● Exercise details
Write out exactly the lines from the one with "Task: Click the 3核 CPU cell" through the last line of the data below, but not the pictures.

(Saved data entries)
*** Begin section ***
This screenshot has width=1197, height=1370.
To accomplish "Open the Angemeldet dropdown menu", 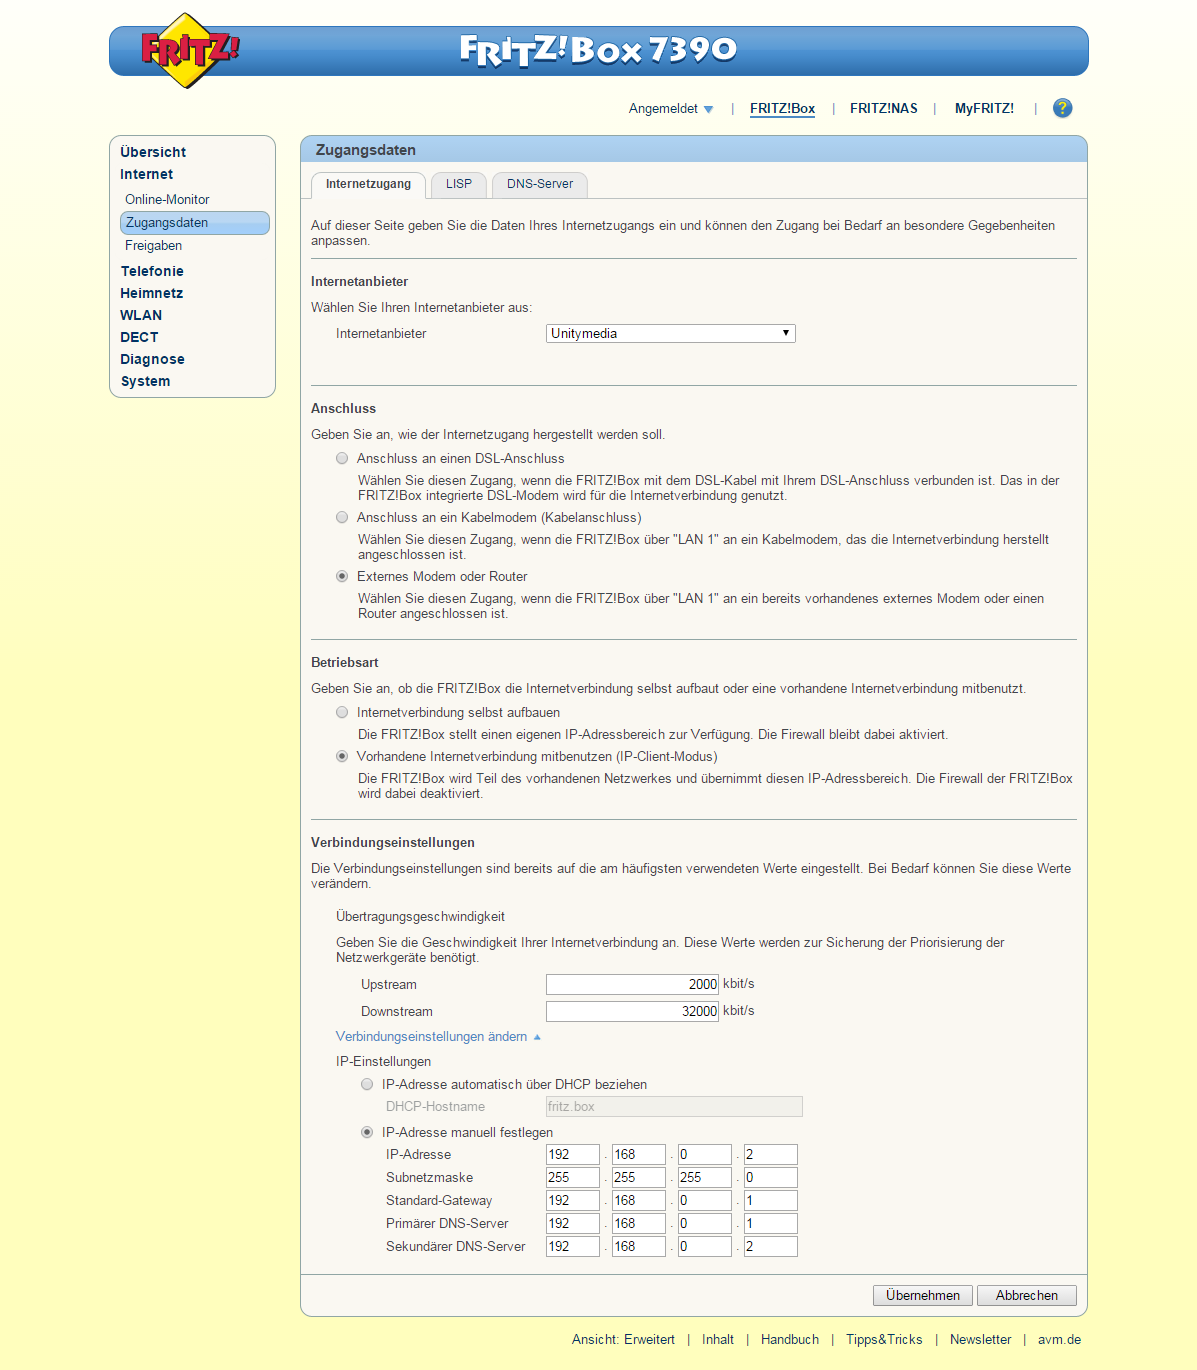I will (x=670, y=109).
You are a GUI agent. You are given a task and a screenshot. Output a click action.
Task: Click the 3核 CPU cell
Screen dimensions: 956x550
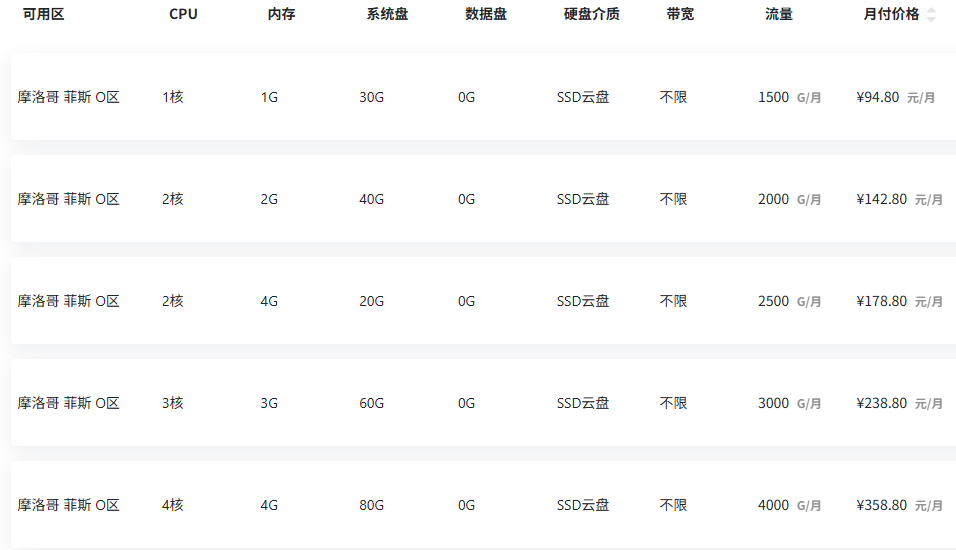(173, 403)
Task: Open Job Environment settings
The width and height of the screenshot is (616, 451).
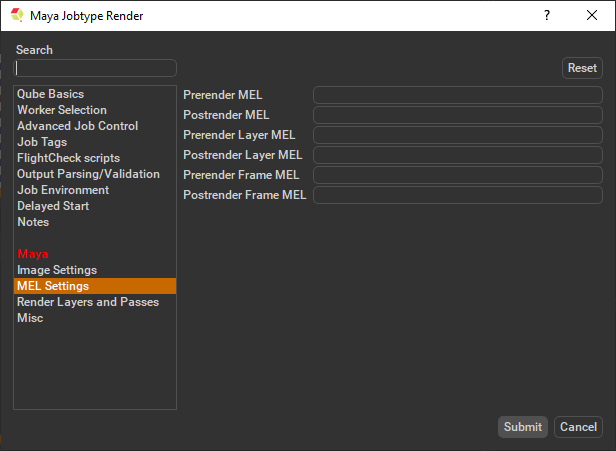Action: [x=63, y=190]
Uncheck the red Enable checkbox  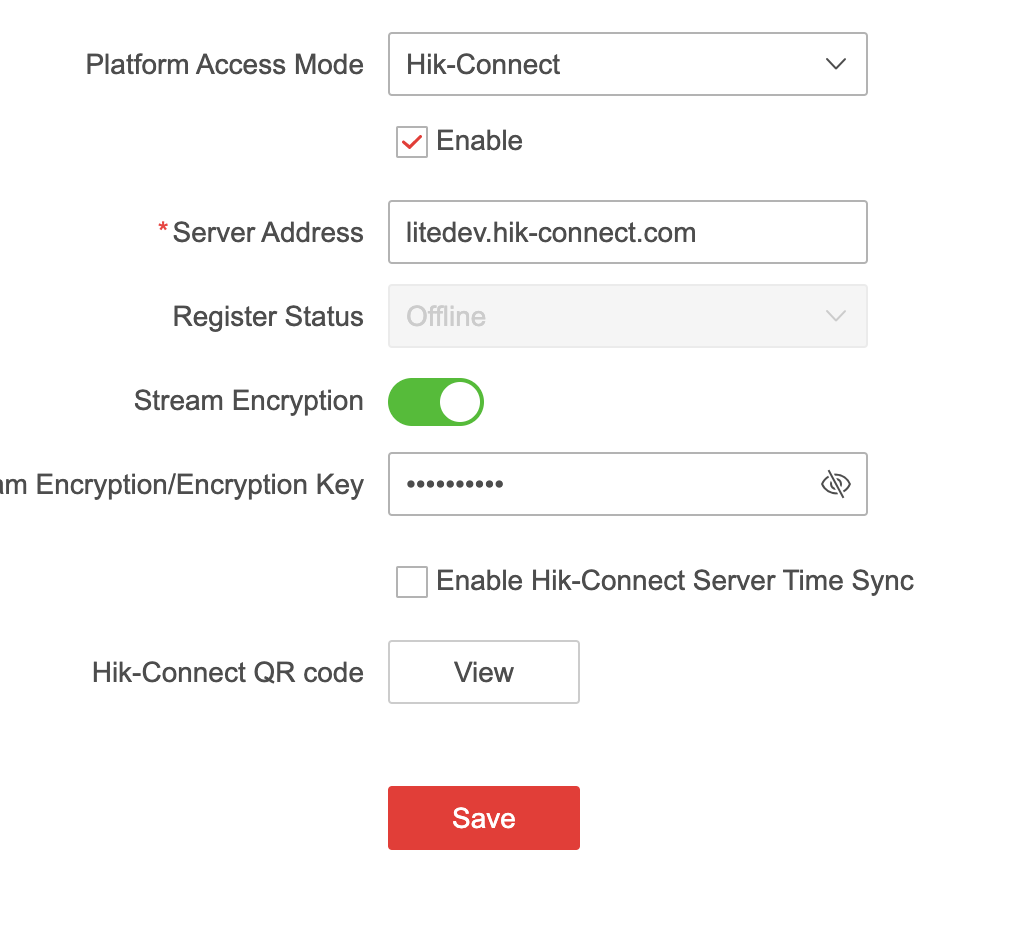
*** End section ***
● Reply to the exercise
Task: Click the 3核 CPU cell
Screen dimensions: 956x550
(173, 403)
Task: Open Job Environment settings
The width and height of the screenshot is (616, 451).
Action: [x=63, y=190]
Uncheck the red Enable checkbox  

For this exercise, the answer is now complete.